SHORT EXERCISE 1: In the CSE451 project handout, what is the default value for the /T switch?

SUPPLIED PASSAGE:
——————

CSE451 Spring 2008 Project #3
Out: May 1, 2008
Due: May 15, 2008
Objectives
In the first two projects you
learned about some of the internals of the Windows Operating System.
Your third project, done in groups of two, will practice using threads
and synchronization to write a multi-threaded multi-buffered copy file
program. The principal objectives of this project are:
Getting Started
Unlike the previous projects
this project involves writing a single user mode program Windows program
in C. You may use Visual Studio to do the development. Located
in O:\cse\courses\cse451\08sp
Things you will need to know
how to do are:
Your assignment:
You are doing an enhanced command
line program to copy one or more files to another location. It should
behave similar to the command line COPY program in Windows except with
a different set of switches, slightly different syntax and other limitations
as noted below. The syntax for your program is:
MTCOPY [/T:number] [/B:number]
[/V] <source>+ destination
/T:number - Specifies the number
of threads to use in the copy function. By default value is 1.
/B:number - Specifies the number
of buffers to use in the copy function. The default value is 1.
/V – Verbose switch used to
report the total time needed to copy the file(s). It also prints
the MB per second throughput.

——————

SUPPLIED RECORDS:

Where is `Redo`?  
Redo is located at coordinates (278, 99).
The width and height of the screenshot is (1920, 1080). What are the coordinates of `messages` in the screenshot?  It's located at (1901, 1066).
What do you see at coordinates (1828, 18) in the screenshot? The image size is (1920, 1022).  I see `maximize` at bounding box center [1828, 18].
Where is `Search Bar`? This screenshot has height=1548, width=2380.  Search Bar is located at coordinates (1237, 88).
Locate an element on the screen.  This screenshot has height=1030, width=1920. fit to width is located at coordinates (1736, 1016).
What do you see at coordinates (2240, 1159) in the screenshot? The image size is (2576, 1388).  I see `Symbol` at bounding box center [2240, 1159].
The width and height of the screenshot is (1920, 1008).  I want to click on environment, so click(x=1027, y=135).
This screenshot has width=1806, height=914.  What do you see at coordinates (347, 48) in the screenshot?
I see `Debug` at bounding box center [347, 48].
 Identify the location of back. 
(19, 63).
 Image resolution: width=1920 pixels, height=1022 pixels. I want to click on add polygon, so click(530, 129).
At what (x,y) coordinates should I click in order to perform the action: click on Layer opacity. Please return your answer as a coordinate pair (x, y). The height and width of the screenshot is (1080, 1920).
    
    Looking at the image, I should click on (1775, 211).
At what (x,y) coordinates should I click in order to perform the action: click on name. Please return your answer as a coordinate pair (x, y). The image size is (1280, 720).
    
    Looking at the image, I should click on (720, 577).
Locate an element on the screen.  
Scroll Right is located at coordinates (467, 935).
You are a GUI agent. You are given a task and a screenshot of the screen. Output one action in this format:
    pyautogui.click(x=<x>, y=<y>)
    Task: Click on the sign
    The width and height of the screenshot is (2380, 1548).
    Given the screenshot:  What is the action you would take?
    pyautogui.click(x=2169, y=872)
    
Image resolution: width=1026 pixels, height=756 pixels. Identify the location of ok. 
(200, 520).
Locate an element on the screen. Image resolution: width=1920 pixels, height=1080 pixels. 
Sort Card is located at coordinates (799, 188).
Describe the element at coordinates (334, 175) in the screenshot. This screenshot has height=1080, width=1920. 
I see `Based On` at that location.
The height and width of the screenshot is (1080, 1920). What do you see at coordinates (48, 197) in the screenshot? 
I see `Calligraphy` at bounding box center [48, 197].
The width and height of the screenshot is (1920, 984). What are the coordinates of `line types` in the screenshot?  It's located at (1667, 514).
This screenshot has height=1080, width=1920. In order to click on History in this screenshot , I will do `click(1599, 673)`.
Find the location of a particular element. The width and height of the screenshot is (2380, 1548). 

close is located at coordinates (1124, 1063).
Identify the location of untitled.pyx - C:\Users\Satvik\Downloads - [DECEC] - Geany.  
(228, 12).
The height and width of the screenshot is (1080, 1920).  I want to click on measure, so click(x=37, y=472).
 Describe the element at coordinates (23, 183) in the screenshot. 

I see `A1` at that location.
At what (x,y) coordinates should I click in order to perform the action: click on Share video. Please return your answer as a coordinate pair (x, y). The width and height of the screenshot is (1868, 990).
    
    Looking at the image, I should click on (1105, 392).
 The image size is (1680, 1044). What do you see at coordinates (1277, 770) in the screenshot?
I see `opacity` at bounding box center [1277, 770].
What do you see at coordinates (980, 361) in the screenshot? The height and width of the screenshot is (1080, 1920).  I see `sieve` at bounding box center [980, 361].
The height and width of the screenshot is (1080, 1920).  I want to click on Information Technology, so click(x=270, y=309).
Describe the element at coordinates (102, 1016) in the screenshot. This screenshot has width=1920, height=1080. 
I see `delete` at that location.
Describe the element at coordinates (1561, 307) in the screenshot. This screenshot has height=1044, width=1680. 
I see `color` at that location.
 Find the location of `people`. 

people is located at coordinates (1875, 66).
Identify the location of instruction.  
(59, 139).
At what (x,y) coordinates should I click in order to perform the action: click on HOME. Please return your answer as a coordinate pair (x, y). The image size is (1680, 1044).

——————

SHORT EXERCISE 2: Pick out every line of the records that contains the string "bounding", with case counting.

REPLY 1: The default value is 1.

REPLY 2:
What do you see at coordinates (1828, 18) in the screenshot? The image size is (1920, 1022).  I see `maximize` at bounding box center [1828, 18].
What do you see at coordinates (2240, 1159) in the screenshot? The image size is (2576, 1388).  I see `Symbol` at bounding box center [2240, 1159].
I see `Debug` at bounding box center [347, 48].
I see `Calligraphy` at bounding box center [48, 197].
I see `opacity` at bounding box center [1277, 770].
What do you see at coordinates (980, 361) in the screenshot? The height and width of the screenshot is (1080, 1920).  I see `sieve` at bounding box center [980, 361].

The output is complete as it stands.